For 17 years, Peggy Horvath lived a life she had only dreamed of as a girl. She jetted around the world, dined in the finest restaurants, and hobnobbed with celebrities as the lover, companion and -- she says -- employee of Bill Hubner, a powerful businessman who had built a half billion-dollar fitness empire and owned luxurious homes all over the country.
"He was very powerful and he had a way of looking at you and making you think that nobody was on the Earth but you," Horvath said.
But her lavish lifestyle came to an end as their love turned to bitterness and Hubner "terminated" their personal and business relationship. Their story is a surprising example of what can happen when an ultra-rich couple -- who never marry -- split up and go separate ways.
Horvath said she and Hubner met at a party in Beverly Hills, Calif., in August 1983. She was a 22-year-old, impressionable college senior. He was 49. She said Hubner asked her out to lunch -- in Lake Tahoe -- and took her there aboard his private jet. "I would say he swept me off my feet," she said.
Despite their age difference, the romance blossomed. Horvath found him charming and persuasive, and she soon moved in with him, setting aside her dreams of going to law school.
"He just said, 'You've been to the University of Michigan. Now you're going to Hubner U,' " Horvath told "20/20."
Horvath, a small-town girl from Michigan, was soon enjoying the life of a well-connected jet-setter with Hubner. She socialized with Hollywood stars, became acquainted with the first President Bush and even had a private audience with Pope John Paul II. Horvath was happy, and she wanted to spend the rest of her life with Hubner.

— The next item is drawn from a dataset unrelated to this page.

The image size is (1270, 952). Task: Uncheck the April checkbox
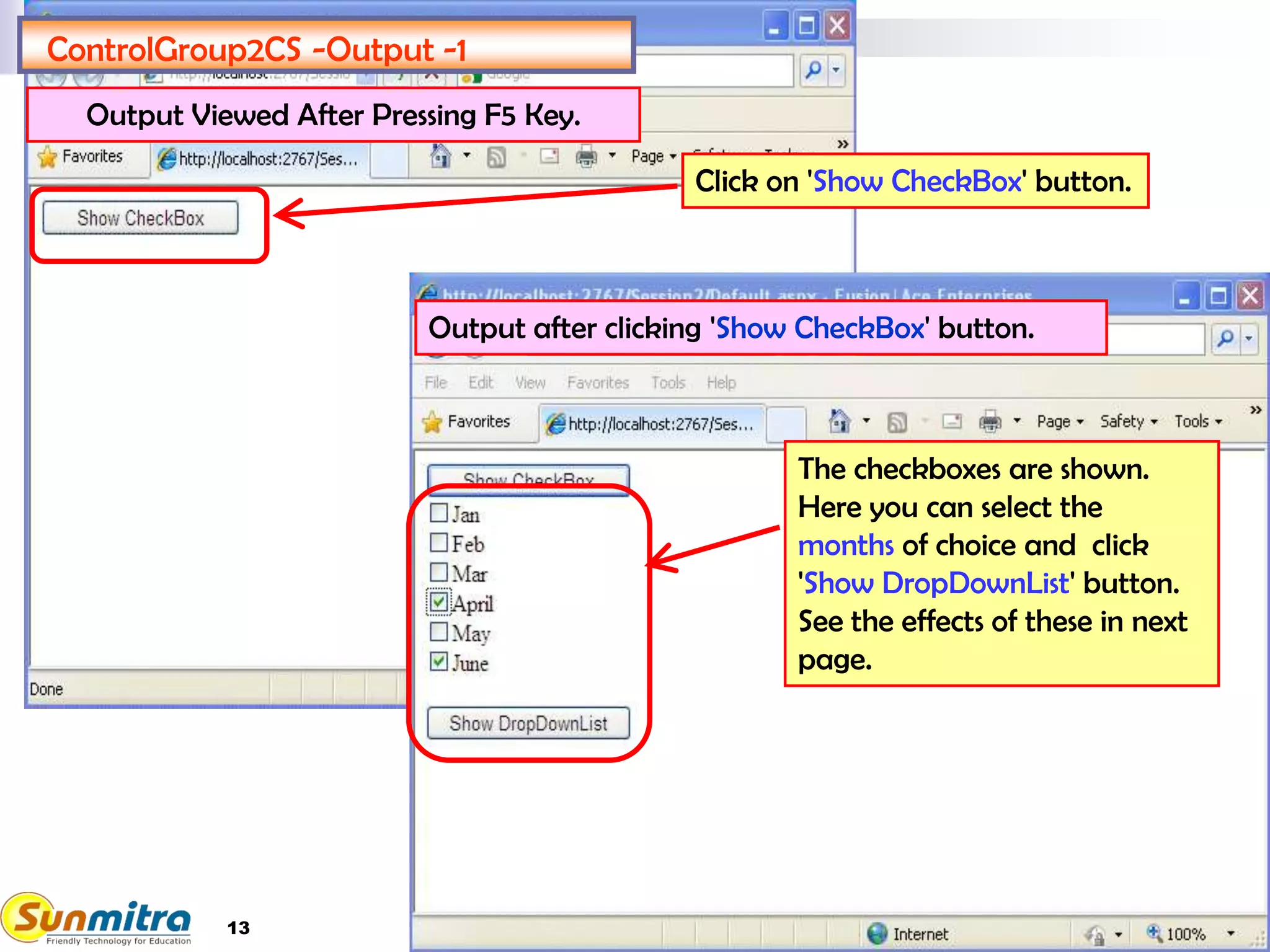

"Bill just had this way of making me feel like I was a princess on a pedestal. It was exciting. It was magic. It was fairy tale-like," she said.
Horvath says she was also fulfilled professionally, managing parts of Hubner's business and running his many homes. But as she reached her mid-20s, she began to worry about her future. Hubner had twice been divorced. He had four grown children, and there was no talk of marriage.